Every meal is important, but without a doubt there is no meal more important than the one before a race. Choosing the wrong foods, eating too much or too little, or eating at the wrong time can affect your performance and possibly ruin your run. Eating the right pre-race meal at the right time ensures that all your hard training doesn’t go to waste.

On that note – do not try anything new on race day. Be sure to eat foods that you are familiar with and that you know your body responds well to.

Time It Right

Timing is perhaps the most important consideration. The ideal time for a pre-race meal is about 3-4 hours before the race, because it’s early enough to digest and store a large amount of energy (i.e. a large number of calories), yet late enough that this energy won’t be used up by race time.

However, when running a 5km or 10km run it is possible to eat at least 2 hours before the start. For these distances you will eat a slightly smaller portion compared to when eating for a 21km race, but this should be enough to sustain you during your race.

The appropriate size of your pre-race meal depends on two factors: the duration of your race, and the timing of the meal. The longer the race you’re competing in, the larger your pre-race meal should be. The closer your pre-race meal falls to the race start, the smaller it must be.

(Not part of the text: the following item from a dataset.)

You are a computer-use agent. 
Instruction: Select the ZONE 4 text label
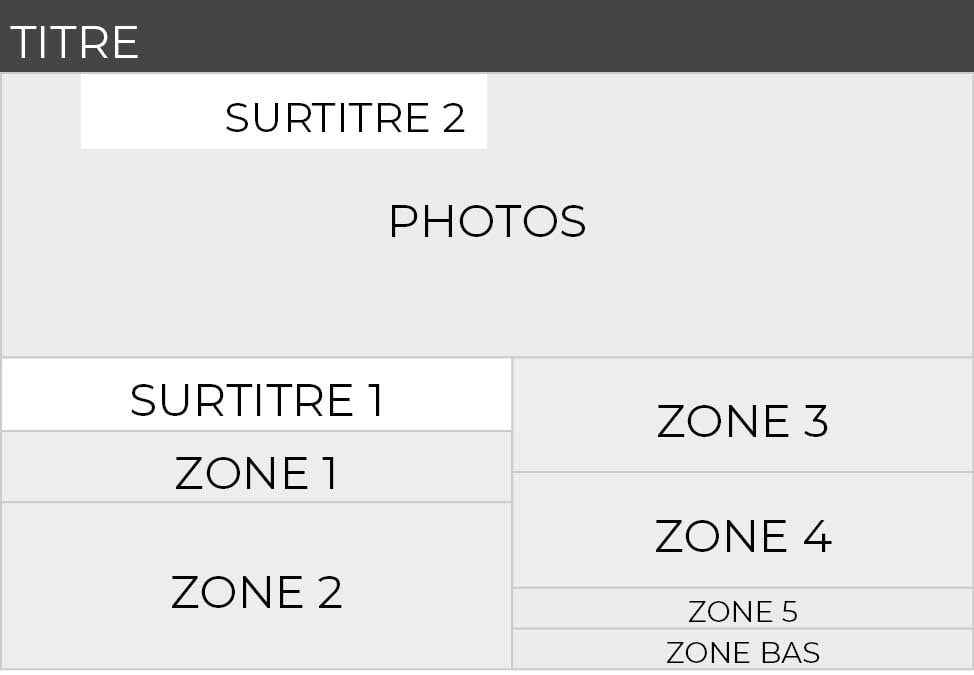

What To Eat Before A Race?

At least 80 percent of your pre-race meal should come from carbohydrates, with some protein. Carbohydrates are the bodies preferred fuel source and are digested rapidly, while eating small amounts of protein will keep you sustained during the race. Keep your fat and fiber consumption low, as these take longer to digest and can cause bloating and gut disturbances.

5 Foods You Should Eat Before A Race

#1 Toast or a bagel with low fat cream cheese or peanut butter

#2 Futurelife (Use lactose-free milk or a milk alternative such as almond milk if you are sensitive to lactose)

#3 Banana and peanut butter

#4 Oatmeal

#5 Snacks: A handful of dried fruit or rice cakes with honey or jam

Remember to practice your pre-run meal strategy during training to find what works best for YOU.